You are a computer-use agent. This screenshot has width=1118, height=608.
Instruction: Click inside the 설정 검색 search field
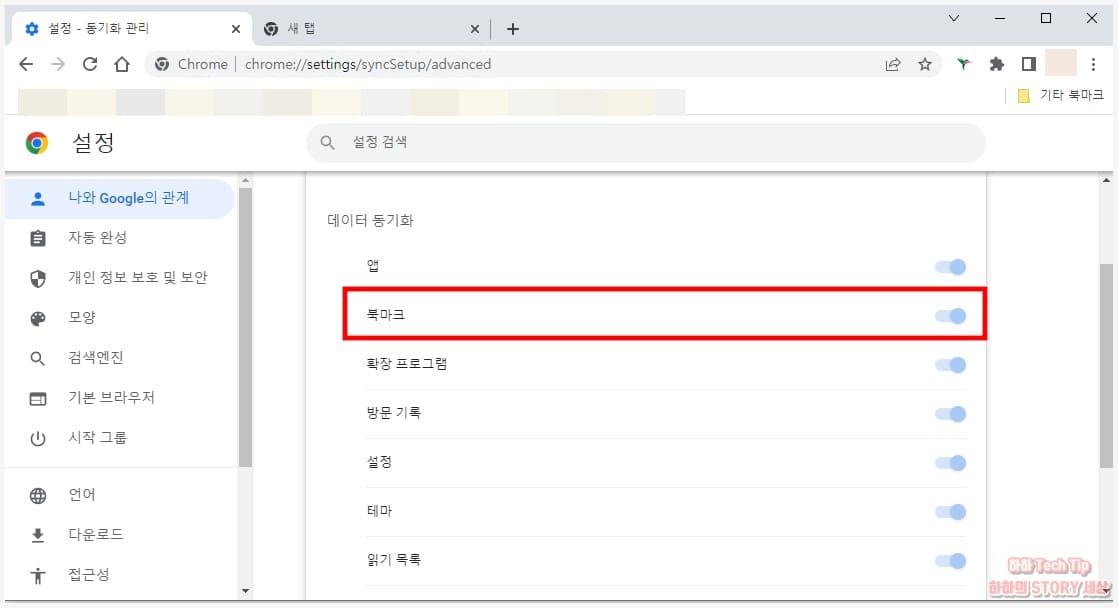[x=645, y=142]
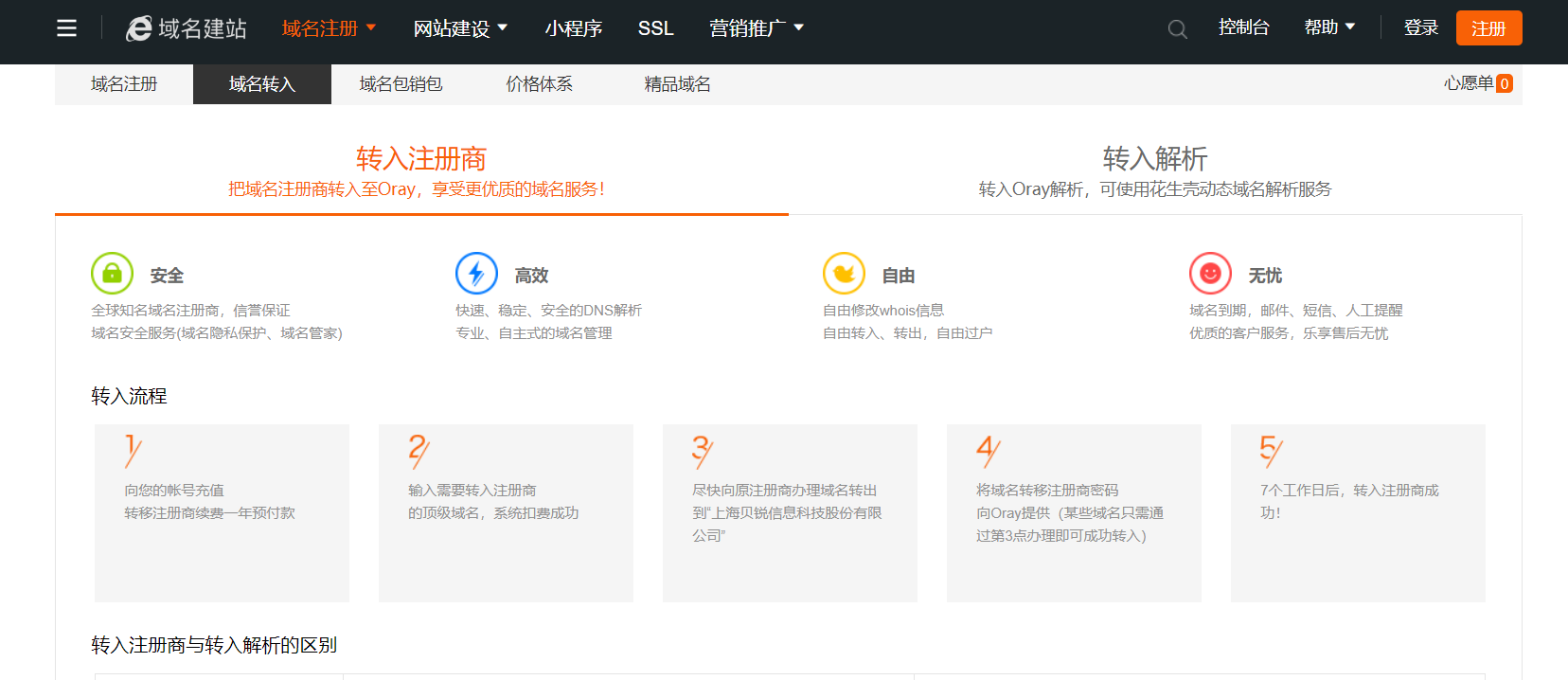This screenshot has height=680, width=1568.
Task: Click the yellow bird 自由 icon
Action: click(x=844, y=274)
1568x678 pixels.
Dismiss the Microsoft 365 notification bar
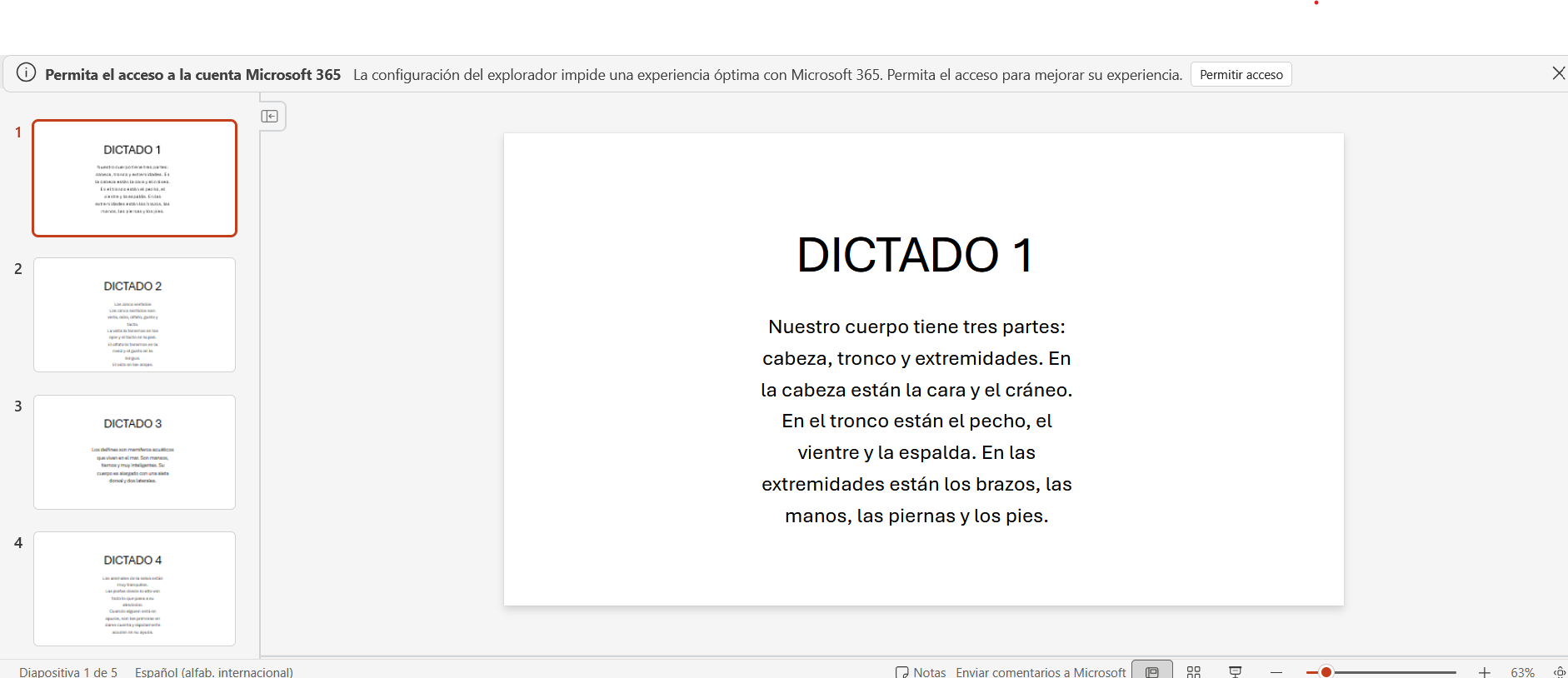[1558, 73]
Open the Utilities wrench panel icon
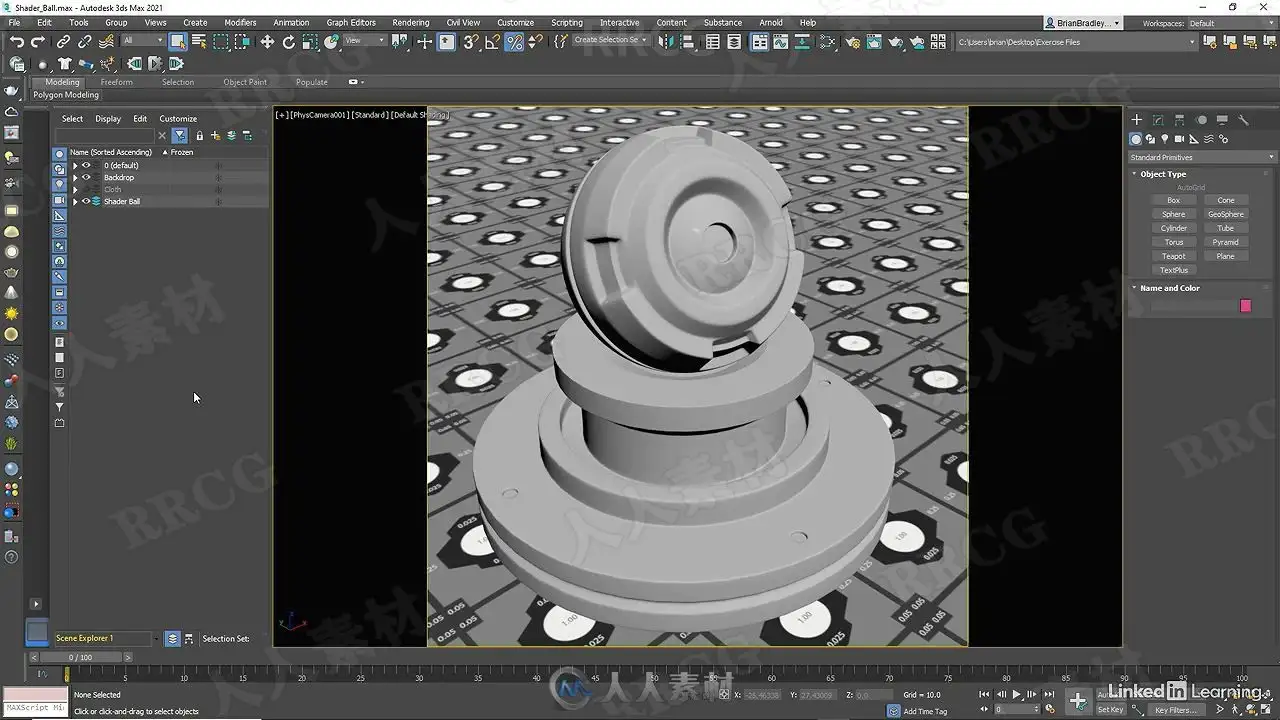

*****

Could you set down every entry above exactly as it stands, with no images?

You are a computer-use agent. This screenshot has width=1118, height=608.
Instruction: Click inside the 설정 검색 search field
[x=645, y=142]
This screenshot has height=680, width=1568.
Task: Click the yellow bird 自由 icon
Action: click(x=844, y=274)
1568x678 pixels.
Dismiss the Microsoft 365 notification bar
[1558, 73]
Open the Utilities wrench panel icon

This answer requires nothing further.